La force de
Boualem Sansal consiste à partir d'une fiction, parfois complexe, à aborder les maux de la société, au premier plan desquels il place la radicalisation islamiste, mais également l'impuissance des pouvoirs publics devant ce qu'il nomme, des ennemis, des envahisseurs, des « serviteurs de la métamorphose de Dieu. Dans le « train d'Erlingen » il traite de l'émigration et de l'immigration des XIX éme, XX ème et XXI ème siècles, de l'usage que les hommes ont fait du train pour déplacer, déporter, exterminer des populations. Lorsqu'il aborde le cas précis de la France il n'hésite pas à décrire la situation de certaines banlieues et parle du renoncement des dirigeants.

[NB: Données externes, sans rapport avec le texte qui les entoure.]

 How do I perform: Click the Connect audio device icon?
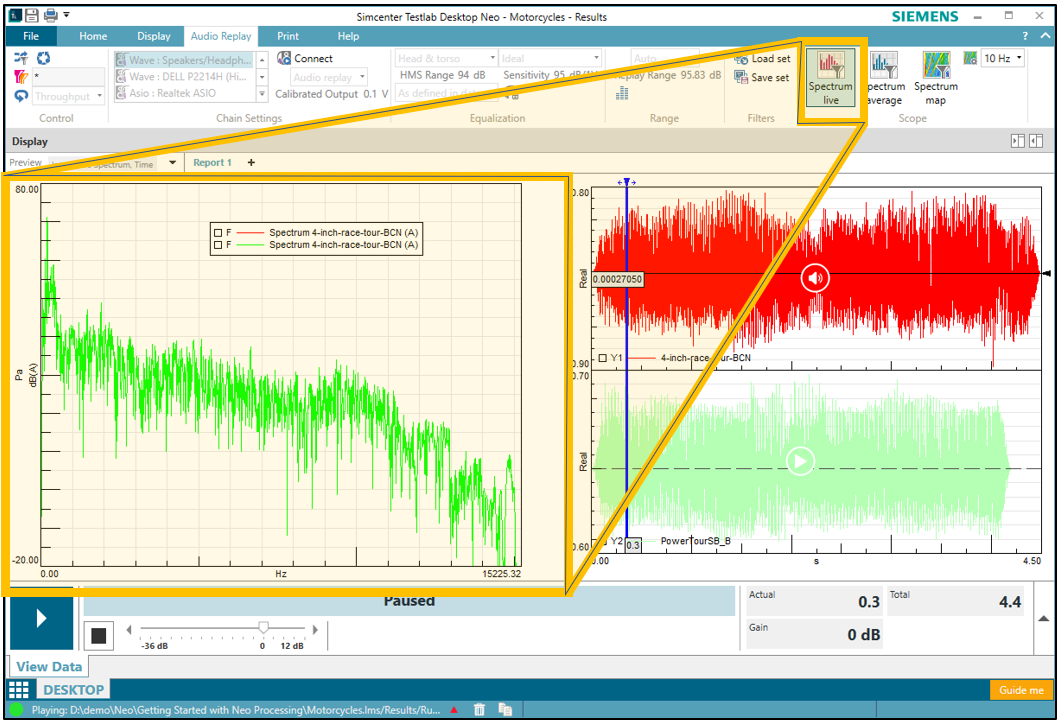(285, 59)

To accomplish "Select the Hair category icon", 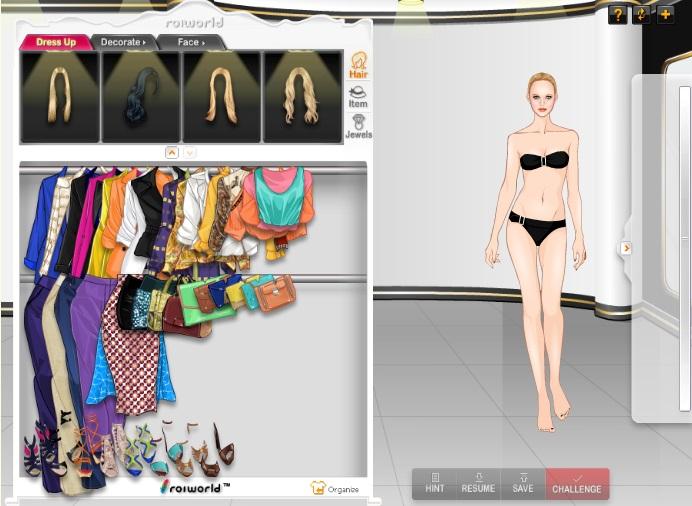I will tap(357, 65).
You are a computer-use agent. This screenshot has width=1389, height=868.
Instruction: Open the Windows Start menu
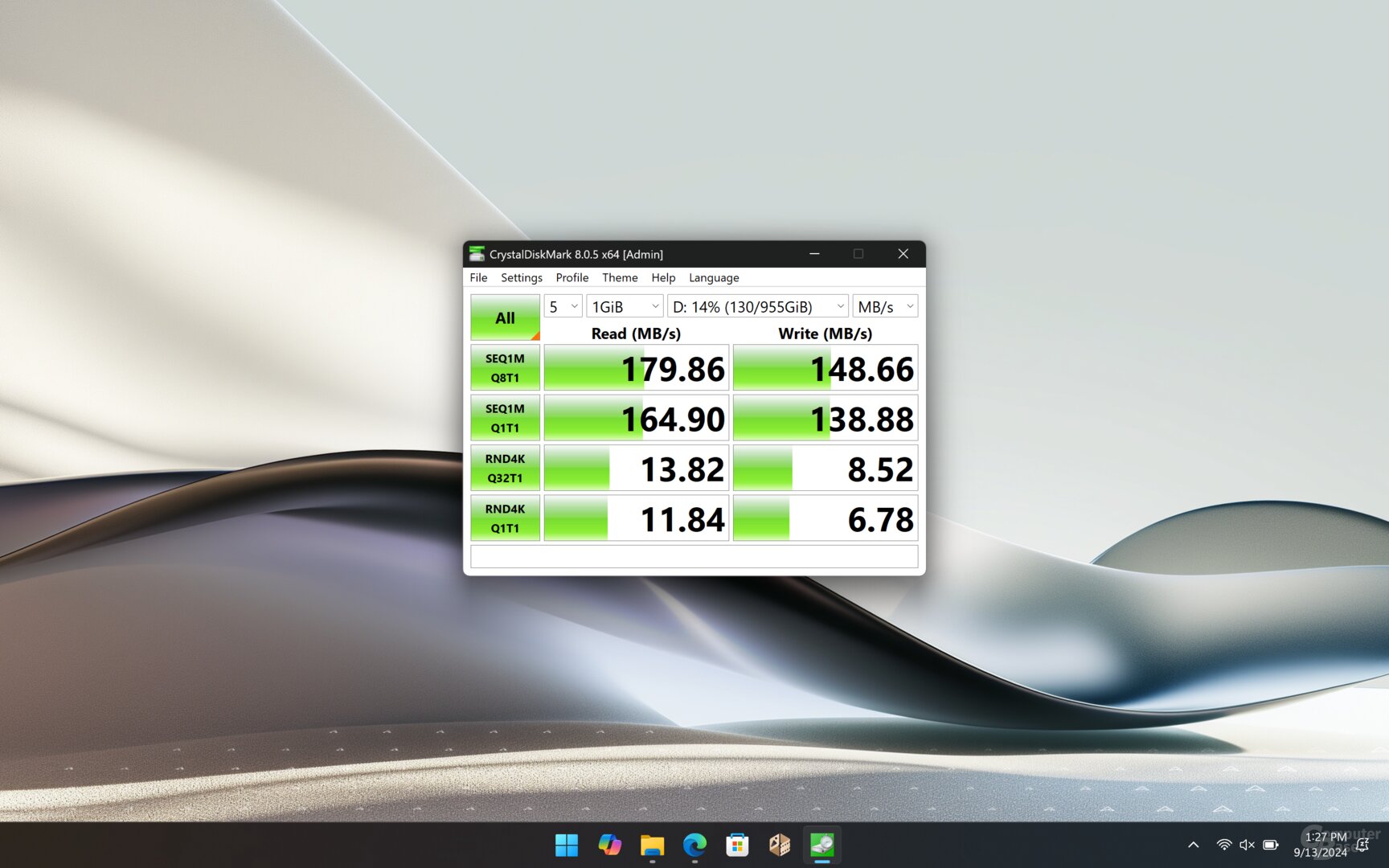pos(566,845)
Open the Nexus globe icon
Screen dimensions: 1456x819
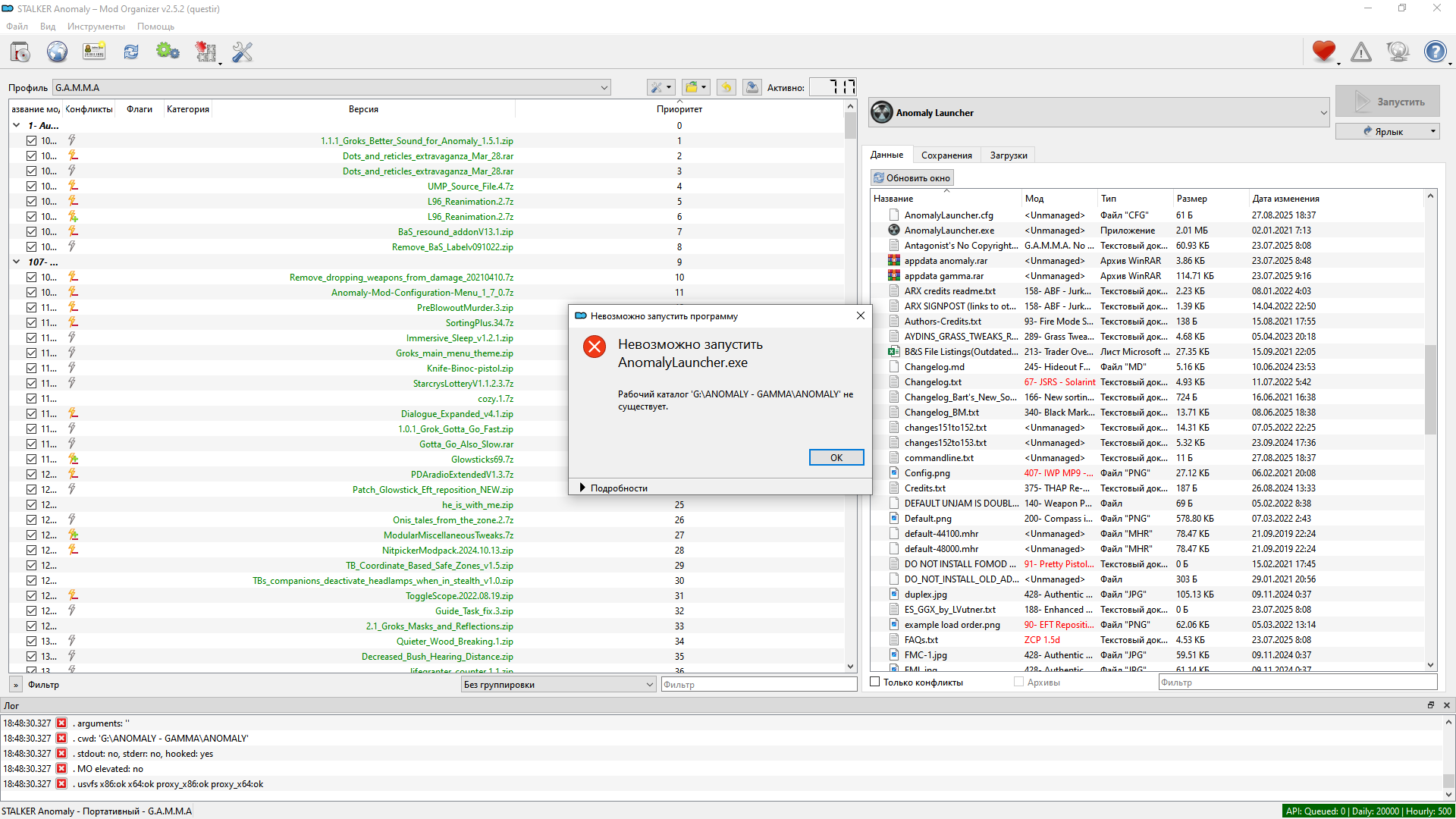57,52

La construction du roman est déroutante. Deux histoires se croisent. L'une est constituée de notes qui devaient servir à l'écriture d'un livre et des lettres que s'échangent une mère et sa fille. Il y a Ute von Ebert qui est l'héritière d'une dynastie allemande qui a émigré au XIX ème siècle aux États-Unis et fait fortune outre-Atlantique. Elle est revenue vivre à Erlingen, une petite ville bourgeoise (de fiction) qui est menacé par un ennemi fanatique qui veut imposer une loi de soumission à Dieu. Les autorités de la ville envisagent d'évacuer les habitants grâce à deux trains, qui ne pourront pas sauver la totalité de la population et qui n'arrivent pas. Elle écrit à Hannah sa fille qui habite Londres et lui fait vivre ce qui se passe à Erlingen. L'autre histoire est celle de Élisabeth Potier, qui a été victime de l'agression d'un jeune radicalisé, alors qu'elle revenait d'une manifestation de soutien aux victimes du Bataclan en novembre 2015. Ce sont les lettres de sa fille Léa qui nous révèle son engagement d'enseignante dans une banlieue dite difficile. Elle nous apprend ce que sa mère a vécu pendant son coma revenant sur la vie de Ute von Ebert car c'est elle qui avait collecté ces notes. le chevauchement des deux histoires est parfois difficile à suivre, mais il y a des pages d'une intensité bouleversante, d'autant que l'on ne sait pas si l'on est dans la fiction où dans la réalité. Deux romans célèbres planent sur celui de
Boualem Sansal : en premier, « La métamorphose » de Franck Kafka sur lequel il s'appuie pour démontrer la métamorphose de Dieu et celle des individus qui se radicalisent. Ensuite il consacre des pages « au désert des Tartares » de
Dino Buzzati pour traiter de l'ennemi qui ne vient pas, mais est bien présent et hante la population d'Erlingen où des lieux dans lequel il s'immisce. Avec le train d'Erlingen il se place dans la lignée de ces classiques, comme avec
2084, la fin du monde il faisait écho à
1984 de
Georges Orwell.
Au delà des ennemis qu'il cible, certaines de ses positions, des expressions qu'il emploie peuvent parfaitement s'appliquer à la situation que vit le monde avec le Coronavirus, d'ailleurs page 23 pour parler de la guerre il écrit : « pour l'expliquer, ils disent que c'est une nouvelle maladie, une épidémie » mais page 19 il avait écrit « ce ne sera pas la première fois que l'humanité repartira à zéro ».